|Title||Impact of Data Placement on Resilience in Large-Scale Object Storage Systems |
|Publication Type||Conference Paper |
|Year of Publication||2016 |
|Authors||Carns, PH, Harms, K, Jenkins, J, Mubarak, M, Ross, R, Carothers, CD |
|Conference Name||32nd International Conference on Massive Storage Systems and Technology (MSST 2016) |
|Date Published||05/2016 |
|Conference Location||Santa Clara, CA |
|Other Numbers||ANL/MCS-P5570-0316 |
|Abstract||Distributed object storage architectures have become the de facto standard for high-performance storage in big data, cloud, and HPC computing. Object storage deployments using commodity hardware to reduce costs often employ object replication as a method to achieve data resilience. Repairing object replicas after failure is a daunting task for systems with thousands of servers and billions of objects, however, and it is increasingly difficult to evaluate such scenarios at scale on real-world systems. Resilience and availability are both compromised if objects are not repaired in a timely manner.

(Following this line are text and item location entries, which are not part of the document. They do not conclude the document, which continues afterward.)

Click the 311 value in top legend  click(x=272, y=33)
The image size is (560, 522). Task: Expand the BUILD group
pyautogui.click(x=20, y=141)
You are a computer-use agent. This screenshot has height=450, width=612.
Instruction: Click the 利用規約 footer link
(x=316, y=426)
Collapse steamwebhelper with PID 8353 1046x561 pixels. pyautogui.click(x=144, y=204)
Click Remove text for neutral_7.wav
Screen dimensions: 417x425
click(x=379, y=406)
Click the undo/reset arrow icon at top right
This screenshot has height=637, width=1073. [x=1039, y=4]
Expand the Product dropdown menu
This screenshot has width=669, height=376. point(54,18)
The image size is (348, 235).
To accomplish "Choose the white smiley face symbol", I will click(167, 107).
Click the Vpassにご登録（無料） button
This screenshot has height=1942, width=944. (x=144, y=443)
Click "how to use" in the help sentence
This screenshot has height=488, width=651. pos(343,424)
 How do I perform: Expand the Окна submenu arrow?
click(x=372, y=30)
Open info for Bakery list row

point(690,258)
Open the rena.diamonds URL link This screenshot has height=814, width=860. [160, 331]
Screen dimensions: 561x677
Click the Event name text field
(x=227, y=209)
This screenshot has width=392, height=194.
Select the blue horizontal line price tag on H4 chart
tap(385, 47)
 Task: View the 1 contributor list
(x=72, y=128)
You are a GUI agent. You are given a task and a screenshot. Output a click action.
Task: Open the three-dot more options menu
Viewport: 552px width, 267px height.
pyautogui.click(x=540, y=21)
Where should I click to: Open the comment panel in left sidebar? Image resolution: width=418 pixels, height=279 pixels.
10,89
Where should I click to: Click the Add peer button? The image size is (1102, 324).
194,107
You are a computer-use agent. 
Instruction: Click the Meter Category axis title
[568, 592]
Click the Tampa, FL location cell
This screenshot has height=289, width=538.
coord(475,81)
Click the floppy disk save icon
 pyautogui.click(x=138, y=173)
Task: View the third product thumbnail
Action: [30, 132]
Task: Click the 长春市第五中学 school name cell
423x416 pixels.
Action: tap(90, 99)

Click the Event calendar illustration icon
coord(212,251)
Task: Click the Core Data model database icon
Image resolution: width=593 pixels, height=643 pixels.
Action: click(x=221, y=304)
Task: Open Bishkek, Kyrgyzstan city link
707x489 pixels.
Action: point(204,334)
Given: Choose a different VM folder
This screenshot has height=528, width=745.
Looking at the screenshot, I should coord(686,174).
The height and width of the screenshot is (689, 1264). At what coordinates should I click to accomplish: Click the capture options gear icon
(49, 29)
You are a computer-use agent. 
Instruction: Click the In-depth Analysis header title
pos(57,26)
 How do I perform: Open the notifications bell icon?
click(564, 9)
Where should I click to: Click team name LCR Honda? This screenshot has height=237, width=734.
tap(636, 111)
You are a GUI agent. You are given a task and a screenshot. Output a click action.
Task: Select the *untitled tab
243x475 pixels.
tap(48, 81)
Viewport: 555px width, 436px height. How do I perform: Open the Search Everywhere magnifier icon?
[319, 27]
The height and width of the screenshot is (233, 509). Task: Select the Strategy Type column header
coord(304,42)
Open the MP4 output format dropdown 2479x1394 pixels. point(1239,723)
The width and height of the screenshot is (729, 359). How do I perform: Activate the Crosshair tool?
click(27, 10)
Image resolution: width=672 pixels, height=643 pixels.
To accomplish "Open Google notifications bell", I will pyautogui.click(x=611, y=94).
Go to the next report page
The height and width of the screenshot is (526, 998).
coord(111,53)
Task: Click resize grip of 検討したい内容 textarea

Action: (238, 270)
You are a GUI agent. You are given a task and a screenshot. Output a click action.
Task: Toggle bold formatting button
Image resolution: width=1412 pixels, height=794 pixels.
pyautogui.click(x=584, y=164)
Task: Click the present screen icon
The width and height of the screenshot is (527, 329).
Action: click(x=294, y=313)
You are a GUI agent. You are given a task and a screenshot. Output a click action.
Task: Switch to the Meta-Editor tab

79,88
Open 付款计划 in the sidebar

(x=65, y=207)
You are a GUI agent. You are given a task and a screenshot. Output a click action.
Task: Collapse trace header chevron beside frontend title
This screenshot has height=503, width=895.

In this work we leverage a high-fidelity discrete-event simulation model to investigate replica reconstruction on large-scale object storage systems with thousands of servers, billions of objects, and petabytes of data. We evaluate the behavior of CRUSH, a well-known object placement algorithm, and identify configuration scenarios in which aggregate rebuild performance is constrained by object placement policies. After determining the root cause of this bottleneck, we then propose enhancements to CRUSH and the usage policies atop it to enable scalable replica reconstruction. We use these methods to demonstrate a simulated aggregate rebuild rate of 410 GiB/s (within 5% of projected ideal linear scaling) on a 1,024-node commodity storage system. We also uncover an unexpected phenomenon in rebuild performance based on the characteristics of the data stored on the system.